His name was Richard Maxwell. “Dick” was the patient service coordinator at a rehab center in Columbus, shuffling papers, writing memos, and dealing with the personalities of the patients, families, and staff each day. In 1970 he was a very conservative ex-Marine who actually had an autographed picture taken with Spiro Agnew and Bob Hope on his desk.

I was struggling academically and financially, and needed a way of impressing those selecting students for the physical therapy program with a quasi-medical job while paying my rent at the same time.

Dick needed somebody to help him each morning, and we seemed a good match.

I hadn’t the slightest idea what it meant to be a quadriplegic, but Dick would teach me. Each morning I would drag myself out of bed at 5:30 a.m., and walk several blocks to the building where Dick both lived and worked. Walking through the darkened hallways, I would occasionally glimpse patients half awake and shuddering with the muscular spasms that greeted them each morning. Moonlight still reminds me of this sight.

I learned from Dick’s mother and some of the nurses the rudiments of a bed bath, how to shave someone else’s face, how to dress another who had no hand function. From Dick, I learned how to do all he needed without aggravating a sleepy man with a quick temper. He was not my patient; he was my boss. There was nothing I could suggest to alter his routine that he had not been through before in the 7 years since his injury. I had to merge with the small motions of his head, and understand the meaning in his face. Dick actually taught me how to perfectly knot his tie in a windsor. Nothing but perfection was accepted and whatever else might be wrong with my dress these days, no one can find fault with my knot.

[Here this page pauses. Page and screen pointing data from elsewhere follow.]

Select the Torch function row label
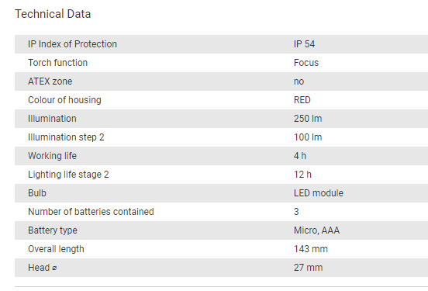The width and height of the screenshot is (428, 291). click(x=57, y=63)
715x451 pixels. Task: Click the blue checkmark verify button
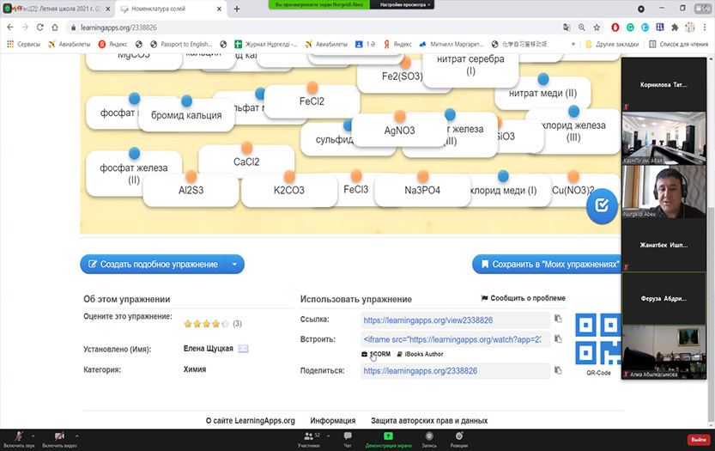602,205
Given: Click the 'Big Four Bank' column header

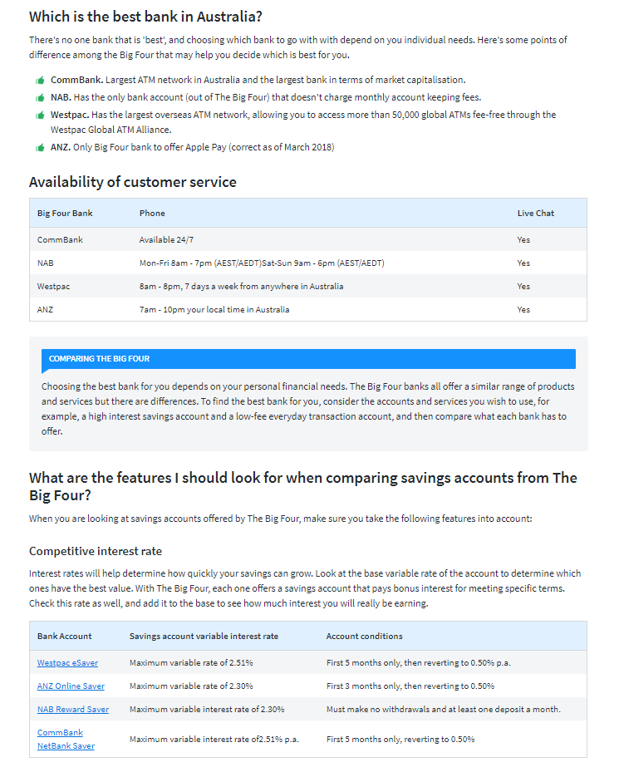Looking at the screenshot, I should click(65, 214).
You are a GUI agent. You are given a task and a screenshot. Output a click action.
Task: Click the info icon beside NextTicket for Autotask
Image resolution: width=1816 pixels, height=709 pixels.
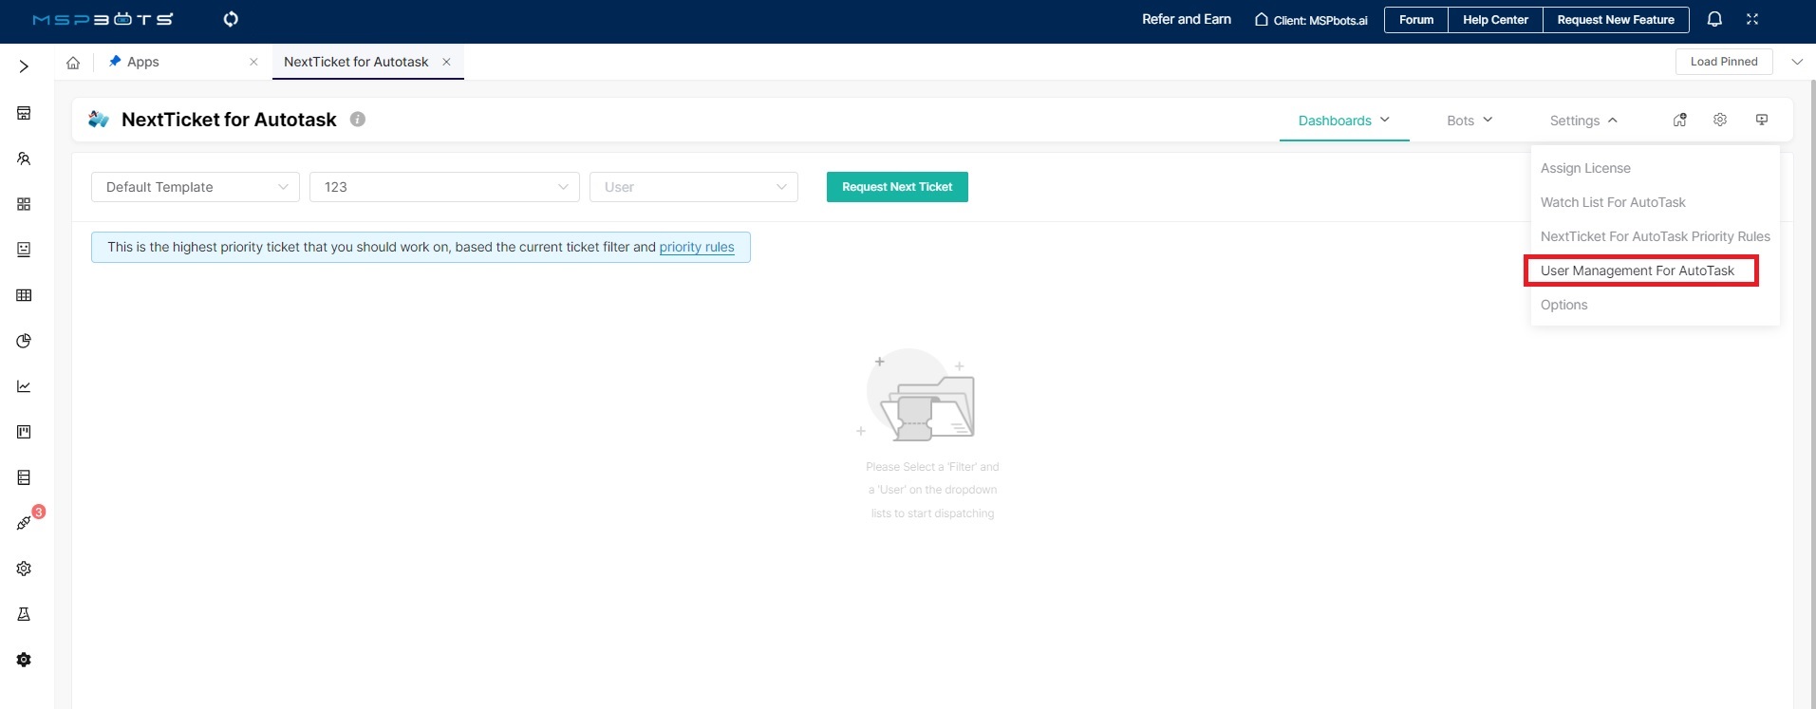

During my first few months, I would nap in the afternoons and suddenly waken convinced that I had overslept and left Dick waiting. My roommate would watch me race frantically around the apartment, hyperventilating, and moving like early Jerry Lewis until I realized that this was just another manifestation of the job I had accepted. I never mentioned my fear of failure to Dick. I just managed to show up 7 days a week and apply myself to this task over and over again.

All of the manual care I provided for 3 years was passive range. I was not moving joints their full available range, just far enough to accommodate care. Each day I handled limbs that could not be consciously moved or normally sense their being moved. Still, this part of Dick had a way of being alive that was simply more subtle than my own. Unless moved with a certain care and respect, they would object violently with spasm that would preclude further movement until their voice was heeded.

The skills we acquire in life are not always chosen. They are often the end result of what we had to do in order to get by. If we are lucky, the very skill we inadvertently acquire may help us later on, perhaps even shape a significant portion of our chosen work.

Today, I handle patients in a fashion that reminds me of those mornings with Dick. I understand that the body that is not consciously moved is also not perfectly still. In a way, unique to itself, it always remains reactive to the intent of our touch. Dick’s seemingly passive limbs were always wary of my agenda, and I learned to move him with respect for their unconsciously controlled ability to object. This voice wanted to be asked permission to move, and it safeguarded the dignity of every part, paralyzed or not. I have come to hear this voice in all my patients.

I spoke to Dick recently for the first time in 17 years. He is working, he is married, he coaches a young girls’ softball team. We are not very different, really. Among other things, he taught me that my disabilities were just harder to see.

I think of that when I waken and see the moonlight.